Swap "Instruction" for "Goal" everywhere in the listing below, then write out the whole listing again with nothing else changed.
** START GIVEN RECORDS **
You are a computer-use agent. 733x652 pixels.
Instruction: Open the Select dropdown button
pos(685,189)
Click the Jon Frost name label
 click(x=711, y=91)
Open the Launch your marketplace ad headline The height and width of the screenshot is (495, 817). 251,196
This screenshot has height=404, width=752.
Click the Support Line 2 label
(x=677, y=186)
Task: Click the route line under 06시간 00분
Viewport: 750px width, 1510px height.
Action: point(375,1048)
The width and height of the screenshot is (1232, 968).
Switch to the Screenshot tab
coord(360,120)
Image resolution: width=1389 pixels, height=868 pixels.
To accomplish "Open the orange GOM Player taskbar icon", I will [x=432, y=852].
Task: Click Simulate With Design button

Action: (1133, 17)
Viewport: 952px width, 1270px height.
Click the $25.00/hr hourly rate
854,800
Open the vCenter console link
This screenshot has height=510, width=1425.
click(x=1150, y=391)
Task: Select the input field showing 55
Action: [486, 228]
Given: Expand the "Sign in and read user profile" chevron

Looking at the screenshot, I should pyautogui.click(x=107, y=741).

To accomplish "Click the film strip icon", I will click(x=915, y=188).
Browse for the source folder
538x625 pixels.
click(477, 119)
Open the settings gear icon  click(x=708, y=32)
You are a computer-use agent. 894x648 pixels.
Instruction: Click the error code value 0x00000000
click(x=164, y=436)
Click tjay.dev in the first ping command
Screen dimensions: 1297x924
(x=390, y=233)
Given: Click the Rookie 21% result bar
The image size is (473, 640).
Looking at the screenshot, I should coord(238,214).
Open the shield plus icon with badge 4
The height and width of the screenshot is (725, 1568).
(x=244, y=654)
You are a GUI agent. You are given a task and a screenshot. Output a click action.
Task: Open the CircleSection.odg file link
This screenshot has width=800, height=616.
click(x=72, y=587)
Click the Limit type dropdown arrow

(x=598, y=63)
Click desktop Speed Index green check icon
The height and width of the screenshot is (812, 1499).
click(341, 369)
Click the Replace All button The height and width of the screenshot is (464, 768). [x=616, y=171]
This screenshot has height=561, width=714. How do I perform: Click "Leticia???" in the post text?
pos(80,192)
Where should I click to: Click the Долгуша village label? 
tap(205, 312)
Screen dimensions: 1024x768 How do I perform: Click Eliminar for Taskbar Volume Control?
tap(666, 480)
** END GIVEN RECORDS **
* RESULT BELOW:
You are a computer-use agent. 733x652 pixels.
Goal: Open the Select dropdown button
pos(685,189)
Click the Jon Frost name label
 click(x=711, y=91)
Open the Launch your marketplace ad headline The height and width of the screenshot is (495, 817). 251,196
This screenshot has height=404, width=752.
Click the Support Line 2 label
(x=677, y=186)
Task: Click the route line under 06시간 00분
Viewport: 750px width, 1510px height.
Action: point(375,1048)
The width and height of the screenshot is (1232, 968).
Switch to the Screenshot tab
coord(360,120)
Image resolution: width=1389 pixels, height=868 pixels.
To accomplish "Open the orange GOM Player taskbar icon", I will [x=432, y=852].
Task: Click Simulate With Design button

Action: (1133, 17)
Viewport: 952px width, 1270px height.
Click the $25.00/hr hourly rate
854,800
Open the vCenter console link
This screenshot has height=510, width=1425.
click(x=1150, y=391)
Task: Select the input field showing 55
Action: [486, 228]
Given: Expand the "Sign in and read user profile" chevron

Looking at the screenshot, I should pyautogui.click(x=107, y=741).

To accomplish "Click the film strip icon", I will click(x=915, y=188).
Browse for the source folder
538x625 pixels.
click(477, 119)
Open the settings gear icon  click(x=708, y=32)
You are a computer-use agent. 894x648 pixels.
Goal: Click the error code value 0x00000000
click(x=164, y=436)
Click tjay.dev in the first ping command
Screen dimensions: 1297x924
(x=390, y=233)
Given: Click the Rookie 21% result bar
The image size is (473, 640).
Looking at the screenshot, I should coord(238,214).
Open the shield plus icon with badge 4
The height and width of the screenshot is (725, 1568).
(x=244, y=654)
You are a GUI agent. You are given a task and a screenshot. Output a click action.
Task: Open the CircleSection.odg file link
This screenshot has width=800, height=616.
click(x=72, y=587)
Click the Limit type dropdown arrow

(x=598, y=63)
Click desktop Speed Index green check icon
The height and width of the screenshot is (812, 1499).
click(341, 369)
Click the Replace All button The height and width of the screenshot is (464, 768). [x=616, y=171]
This screenshot has height=561, width=714. How do I perform: Click "Leticia???" in the post text?
pos(80,192)
Where should I click to: Click the Долгуша village label? 
tap(205, 312)
Screen dimensions: 1024x768 How do I perform: Click Eliminar for Taskbar Volume Control?
tap(666, 480)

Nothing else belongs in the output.